In an extensive report filed to the House of Commons, the cross-bench committee, which exerts influence on policy, administration and spending, concluded that “cryptocurrencies pose significant risks to consumers, given their price volatility and the risk of losses.

“Given retail trading in unbacked crypto more closely resembles gambling than a financial service, the MPs call on the Government to regulate it as such.”

How to regulate crypto has become a major source of debate across the UK, European Union and the US, which all have differing opinions on the matter.

US regulators have been chastised for their regulation-by-enforcement approach, while EU member states yesterday voted to adopt the sweeping Markets in Crypto-Assets framework.

In the UK, policymakers have opted to retrofit existing securities regulations. A consultation is currently underway.

In the Treasury Committee’s statement, MPs warned of a “halo effect” if the government opts to regulate crypto trading as a financial survive “leading consumers to believe this activity is safe and protected, when it is not”.

“The events of 2022 have highlighted the risks posed to consumers by the cryptoasset industry, large parts of which remain a wild west,” said Treasury Committee chair Harriett Baldwin.

“Effective regulation is clearly needed to protect consumers from harm, as well as to support productive innovation in the UK’s financial services industry.”

“However, with no intrinsic value, huge price volatility and no discernible social good, consumer trading of cryptocurrencies like Bitcoin more closely resembles gambling than a financial service, and should be regulated as such. By betting on these unbacked ‘tokens’, consumers should be aware that all their money could be lost.

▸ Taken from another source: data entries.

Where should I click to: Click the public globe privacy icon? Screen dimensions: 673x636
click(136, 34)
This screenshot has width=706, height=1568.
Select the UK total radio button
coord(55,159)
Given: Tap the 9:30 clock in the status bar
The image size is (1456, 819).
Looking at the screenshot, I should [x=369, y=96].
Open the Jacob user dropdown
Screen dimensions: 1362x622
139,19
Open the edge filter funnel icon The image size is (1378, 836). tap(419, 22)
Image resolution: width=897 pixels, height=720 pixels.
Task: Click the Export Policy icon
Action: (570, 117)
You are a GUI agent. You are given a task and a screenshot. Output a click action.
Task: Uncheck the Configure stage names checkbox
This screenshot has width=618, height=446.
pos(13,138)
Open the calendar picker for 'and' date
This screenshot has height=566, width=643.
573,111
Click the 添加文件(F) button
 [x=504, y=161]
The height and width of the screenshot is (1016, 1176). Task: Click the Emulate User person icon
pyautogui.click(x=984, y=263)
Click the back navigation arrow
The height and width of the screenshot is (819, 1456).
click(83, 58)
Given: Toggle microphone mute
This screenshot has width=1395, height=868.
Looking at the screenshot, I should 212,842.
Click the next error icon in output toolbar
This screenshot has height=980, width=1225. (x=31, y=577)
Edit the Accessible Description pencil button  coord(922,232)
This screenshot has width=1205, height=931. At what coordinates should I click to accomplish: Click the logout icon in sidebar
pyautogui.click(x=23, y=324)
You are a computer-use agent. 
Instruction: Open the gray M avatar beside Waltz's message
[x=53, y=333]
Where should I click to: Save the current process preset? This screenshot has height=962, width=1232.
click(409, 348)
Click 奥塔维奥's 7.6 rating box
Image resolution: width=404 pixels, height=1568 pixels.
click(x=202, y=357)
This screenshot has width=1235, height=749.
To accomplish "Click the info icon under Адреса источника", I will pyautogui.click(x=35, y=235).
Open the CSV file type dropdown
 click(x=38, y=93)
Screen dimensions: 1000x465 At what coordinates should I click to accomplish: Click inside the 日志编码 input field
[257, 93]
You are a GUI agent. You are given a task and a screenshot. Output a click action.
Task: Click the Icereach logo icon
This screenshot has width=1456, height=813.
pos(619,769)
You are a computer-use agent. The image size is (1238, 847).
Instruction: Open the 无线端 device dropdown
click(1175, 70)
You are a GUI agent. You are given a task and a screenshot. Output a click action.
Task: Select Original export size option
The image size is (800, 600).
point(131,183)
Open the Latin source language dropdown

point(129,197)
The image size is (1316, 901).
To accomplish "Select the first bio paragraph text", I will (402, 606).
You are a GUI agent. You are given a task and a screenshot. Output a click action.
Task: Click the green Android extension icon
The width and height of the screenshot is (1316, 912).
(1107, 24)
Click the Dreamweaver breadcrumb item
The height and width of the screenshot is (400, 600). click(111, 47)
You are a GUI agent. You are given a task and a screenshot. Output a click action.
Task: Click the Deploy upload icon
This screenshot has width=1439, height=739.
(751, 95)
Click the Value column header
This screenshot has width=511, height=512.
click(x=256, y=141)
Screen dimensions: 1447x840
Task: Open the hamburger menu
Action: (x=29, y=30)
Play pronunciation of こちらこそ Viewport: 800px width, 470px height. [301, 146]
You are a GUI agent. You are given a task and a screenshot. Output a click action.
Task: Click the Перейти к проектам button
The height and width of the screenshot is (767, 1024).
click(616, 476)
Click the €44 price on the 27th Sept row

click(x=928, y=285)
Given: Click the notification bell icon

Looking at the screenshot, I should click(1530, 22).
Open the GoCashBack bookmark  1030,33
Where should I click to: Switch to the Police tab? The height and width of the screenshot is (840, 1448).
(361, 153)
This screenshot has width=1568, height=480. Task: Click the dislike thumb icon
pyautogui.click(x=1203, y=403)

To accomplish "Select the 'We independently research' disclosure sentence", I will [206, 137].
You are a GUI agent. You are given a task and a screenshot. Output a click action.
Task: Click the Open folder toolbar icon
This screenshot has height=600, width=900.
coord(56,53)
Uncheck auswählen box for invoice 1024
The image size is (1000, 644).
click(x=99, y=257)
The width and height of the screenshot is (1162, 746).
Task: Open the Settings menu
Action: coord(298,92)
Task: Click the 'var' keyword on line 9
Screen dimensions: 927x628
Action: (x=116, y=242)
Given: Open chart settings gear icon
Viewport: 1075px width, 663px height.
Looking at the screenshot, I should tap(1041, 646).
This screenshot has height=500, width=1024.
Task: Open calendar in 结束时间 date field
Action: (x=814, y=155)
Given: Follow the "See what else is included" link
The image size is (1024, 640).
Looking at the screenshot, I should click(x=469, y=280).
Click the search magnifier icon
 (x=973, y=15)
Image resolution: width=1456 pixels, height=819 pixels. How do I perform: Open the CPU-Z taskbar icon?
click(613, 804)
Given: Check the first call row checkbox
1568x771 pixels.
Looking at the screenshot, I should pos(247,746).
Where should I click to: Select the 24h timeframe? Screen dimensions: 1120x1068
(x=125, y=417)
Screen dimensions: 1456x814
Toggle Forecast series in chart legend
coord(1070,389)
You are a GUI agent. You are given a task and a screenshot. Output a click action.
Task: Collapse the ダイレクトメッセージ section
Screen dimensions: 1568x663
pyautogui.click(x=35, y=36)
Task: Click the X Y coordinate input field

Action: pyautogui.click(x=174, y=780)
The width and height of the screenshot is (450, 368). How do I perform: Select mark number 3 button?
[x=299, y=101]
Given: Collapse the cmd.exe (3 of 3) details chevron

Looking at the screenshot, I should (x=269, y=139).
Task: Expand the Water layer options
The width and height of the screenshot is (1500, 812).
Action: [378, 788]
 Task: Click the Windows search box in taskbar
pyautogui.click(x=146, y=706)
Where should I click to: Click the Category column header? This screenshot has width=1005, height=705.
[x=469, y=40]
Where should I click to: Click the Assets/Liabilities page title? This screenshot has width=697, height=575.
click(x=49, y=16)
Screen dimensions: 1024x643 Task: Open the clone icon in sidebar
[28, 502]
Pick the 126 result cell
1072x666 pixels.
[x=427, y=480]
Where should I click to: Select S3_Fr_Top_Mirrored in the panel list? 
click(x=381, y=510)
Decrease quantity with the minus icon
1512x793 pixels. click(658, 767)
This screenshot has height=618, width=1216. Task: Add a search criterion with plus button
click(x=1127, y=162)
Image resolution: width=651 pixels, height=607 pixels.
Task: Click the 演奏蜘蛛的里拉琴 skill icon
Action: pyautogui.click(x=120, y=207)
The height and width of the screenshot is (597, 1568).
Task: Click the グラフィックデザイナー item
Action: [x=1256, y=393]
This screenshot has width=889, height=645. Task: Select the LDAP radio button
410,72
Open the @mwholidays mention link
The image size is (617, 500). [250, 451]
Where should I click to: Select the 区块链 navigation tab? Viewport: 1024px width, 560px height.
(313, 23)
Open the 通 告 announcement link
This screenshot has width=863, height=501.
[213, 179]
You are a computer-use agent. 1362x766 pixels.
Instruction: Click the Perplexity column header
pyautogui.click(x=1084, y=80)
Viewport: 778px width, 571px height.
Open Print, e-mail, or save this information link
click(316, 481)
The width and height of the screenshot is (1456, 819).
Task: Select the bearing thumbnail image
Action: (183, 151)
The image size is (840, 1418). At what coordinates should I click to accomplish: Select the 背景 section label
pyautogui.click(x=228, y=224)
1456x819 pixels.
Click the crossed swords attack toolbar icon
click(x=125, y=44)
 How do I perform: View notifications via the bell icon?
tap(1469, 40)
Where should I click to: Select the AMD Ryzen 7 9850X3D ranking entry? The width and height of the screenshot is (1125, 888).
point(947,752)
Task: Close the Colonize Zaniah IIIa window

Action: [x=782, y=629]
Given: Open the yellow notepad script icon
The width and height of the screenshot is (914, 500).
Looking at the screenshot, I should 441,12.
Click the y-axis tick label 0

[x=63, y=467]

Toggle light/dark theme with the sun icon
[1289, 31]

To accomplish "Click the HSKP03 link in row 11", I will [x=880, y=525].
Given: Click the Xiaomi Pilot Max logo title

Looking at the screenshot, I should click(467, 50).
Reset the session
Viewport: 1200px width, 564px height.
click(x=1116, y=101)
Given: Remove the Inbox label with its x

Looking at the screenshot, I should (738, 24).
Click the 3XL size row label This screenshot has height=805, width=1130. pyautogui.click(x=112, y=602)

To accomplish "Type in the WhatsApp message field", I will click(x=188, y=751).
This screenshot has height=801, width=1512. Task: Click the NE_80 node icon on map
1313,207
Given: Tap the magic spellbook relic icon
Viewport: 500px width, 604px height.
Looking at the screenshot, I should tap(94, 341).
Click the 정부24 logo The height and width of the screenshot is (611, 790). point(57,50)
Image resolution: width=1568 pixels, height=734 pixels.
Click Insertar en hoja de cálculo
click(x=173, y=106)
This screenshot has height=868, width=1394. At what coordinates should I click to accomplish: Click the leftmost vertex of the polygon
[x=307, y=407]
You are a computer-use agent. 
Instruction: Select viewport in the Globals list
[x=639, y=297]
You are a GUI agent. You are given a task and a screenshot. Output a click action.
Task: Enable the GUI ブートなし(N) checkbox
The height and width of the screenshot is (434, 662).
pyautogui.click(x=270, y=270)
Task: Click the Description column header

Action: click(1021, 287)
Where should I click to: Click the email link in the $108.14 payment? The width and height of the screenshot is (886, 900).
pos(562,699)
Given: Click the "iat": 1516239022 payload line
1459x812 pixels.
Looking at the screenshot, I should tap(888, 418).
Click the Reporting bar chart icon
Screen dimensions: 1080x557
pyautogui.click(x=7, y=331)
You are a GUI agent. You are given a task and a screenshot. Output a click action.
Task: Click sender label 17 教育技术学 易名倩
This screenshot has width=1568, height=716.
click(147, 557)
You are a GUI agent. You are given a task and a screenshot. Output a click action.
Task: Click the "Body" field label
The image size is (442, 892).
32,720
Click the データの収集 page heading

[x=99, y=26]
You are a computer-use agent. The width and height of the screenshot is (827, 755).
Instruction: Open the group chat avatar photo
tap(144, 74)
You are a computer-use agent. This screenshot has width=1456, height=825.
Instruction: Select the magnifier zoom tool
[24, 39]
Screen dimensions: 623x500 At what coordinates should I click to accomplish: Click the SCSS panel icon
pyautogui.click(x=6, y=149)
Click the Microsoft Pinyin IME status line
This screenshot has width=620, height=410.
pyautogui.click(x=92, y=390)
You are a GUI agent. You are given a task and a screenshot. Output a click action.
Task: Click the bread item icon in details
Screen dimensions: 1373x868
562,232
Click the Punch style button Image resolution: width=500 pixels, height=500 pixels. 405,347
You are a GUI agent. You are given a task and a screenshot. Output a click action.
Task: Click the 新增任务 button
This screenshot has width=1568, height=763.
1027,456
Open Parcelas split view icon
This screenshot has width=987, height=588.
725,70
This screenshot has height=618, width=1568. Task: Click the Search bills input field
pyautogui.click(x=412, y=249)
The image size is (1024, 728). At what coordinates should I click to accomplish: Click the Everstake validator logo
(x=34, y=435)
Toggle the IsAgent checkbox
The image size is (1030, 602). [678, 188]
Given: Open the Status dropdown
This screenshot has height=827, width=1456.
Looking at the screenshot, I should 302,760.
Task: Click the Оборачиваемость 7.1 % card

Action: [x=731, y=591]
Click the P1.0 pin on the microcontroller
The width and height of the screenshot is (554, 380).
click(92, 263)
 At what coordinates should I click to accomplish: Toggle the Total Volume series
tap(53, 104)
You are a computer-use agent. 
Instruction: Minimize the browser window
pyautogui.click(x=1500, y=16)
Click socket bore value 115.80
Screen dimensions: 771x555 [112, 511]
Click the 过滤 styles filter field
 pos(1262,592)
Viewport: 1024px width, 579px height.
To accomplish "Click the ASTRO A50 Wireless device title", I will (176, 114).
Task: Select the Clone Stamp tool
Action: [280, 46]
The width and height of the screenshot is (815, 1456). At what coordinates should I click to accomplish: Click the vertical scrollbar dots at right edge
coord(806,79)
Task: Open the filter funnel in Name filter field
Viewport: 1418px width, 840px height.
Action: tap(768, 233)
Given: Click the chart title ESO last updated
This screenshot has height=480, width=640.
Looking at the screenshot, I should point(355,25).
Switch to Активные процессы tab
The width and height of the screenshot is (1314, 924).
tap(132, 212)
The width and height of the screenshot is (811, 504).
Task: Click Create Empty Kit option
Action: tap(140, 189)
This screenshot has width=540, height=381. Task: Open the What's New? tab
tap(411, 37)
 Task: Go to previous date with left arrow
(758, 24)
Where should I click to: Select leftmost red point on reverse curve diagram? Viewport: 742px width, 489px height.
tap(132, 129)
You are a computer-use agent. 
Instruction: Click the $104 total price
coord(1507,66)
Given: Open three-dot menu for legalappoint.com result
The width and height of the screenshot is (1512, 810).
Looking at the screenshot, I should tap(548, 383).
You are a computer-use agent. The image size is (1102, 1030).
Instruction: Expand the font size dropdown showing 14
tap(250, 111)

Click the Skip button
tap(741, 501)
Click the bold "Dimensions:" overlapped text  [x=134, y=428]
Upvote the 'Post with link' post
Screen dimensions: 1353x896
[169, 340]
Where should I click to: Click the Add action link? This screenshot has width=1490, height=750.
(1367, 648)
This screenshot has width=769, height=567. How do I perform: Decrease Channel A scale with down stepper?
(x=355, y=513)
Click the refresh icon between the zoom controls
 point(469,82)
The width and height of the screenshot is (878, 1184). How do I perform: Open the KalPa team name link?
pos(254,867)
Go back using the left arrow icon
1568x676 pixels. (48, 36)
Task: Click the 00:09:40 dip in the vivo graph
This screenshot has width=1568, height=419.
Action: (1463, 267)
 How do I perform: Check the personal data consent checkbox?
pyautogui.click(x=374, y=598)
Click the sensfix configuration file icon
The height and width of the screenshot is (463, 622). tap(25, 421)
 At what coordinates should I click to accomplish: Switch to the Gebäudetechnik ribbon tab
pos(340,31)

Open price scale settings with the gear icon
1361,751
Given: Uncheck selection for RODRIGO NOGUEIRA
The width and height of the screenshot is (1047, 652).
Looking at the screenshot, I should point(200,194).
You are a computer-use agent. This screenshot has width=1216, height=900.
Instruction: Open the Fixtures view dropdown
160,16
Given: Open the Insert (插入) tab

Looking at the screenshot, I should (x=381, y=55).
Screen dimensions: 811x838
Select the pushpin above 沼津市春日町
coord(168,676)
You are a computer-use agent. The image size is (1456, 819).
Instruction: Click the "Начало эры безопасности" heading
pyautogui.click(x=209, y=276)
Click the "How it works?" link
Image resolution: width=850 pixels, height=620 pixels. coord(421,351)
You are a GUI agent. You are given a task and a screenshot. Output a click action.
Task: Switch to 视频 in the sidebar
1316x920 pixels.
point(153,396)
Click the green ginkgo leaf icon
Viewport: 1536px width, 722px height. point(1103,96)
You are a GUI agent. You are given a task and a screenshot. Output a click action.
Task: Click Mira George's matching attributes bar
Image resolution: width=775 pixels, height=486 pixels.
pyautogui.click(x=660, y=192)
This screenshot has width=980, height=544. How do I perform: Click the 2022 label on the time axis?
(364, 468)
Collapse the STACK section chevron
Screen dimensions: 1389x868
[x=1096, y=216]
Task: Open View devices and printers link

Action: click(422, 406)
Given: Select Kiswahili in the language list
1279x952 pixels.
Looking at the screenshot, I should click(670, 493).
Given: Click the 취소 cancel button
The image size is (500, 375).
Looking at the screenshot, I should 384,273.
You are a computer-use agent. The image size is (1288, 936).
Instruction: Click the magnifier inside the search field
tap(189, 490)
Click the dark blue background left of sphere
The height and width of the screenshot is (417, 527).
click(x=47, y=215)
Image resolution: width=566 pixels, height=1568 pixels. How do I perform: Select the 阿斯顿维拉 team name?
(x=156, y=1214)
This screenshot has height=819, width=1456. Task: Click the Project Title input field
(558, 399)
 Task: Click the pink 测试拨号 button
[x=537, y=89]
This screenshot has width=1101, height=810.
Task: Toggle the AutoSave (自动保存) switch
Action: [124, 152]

A Treasury spokesperson indicated ministers would likely reject the committee’s recommendation, telling Sky News: “Risks posed by crypto are typical of those that exist in traditional financial services and it’s financial services regulation – rather than gambling regulation – that has the track record in mitigating them.”

Laith Khalaf, head of investment analysis at AJ Bell, also warned of the risks involved in treating crypto as a gambling product, noting that it would remove the industry from some of the “extremely onerous requirements of the financial services regime”.

“Buying crypto is more akin to gambling than investing, but regulating it as such needs to be thought through very carefully to make sure it doesn’t end up being an easier ride,” said Khalaf.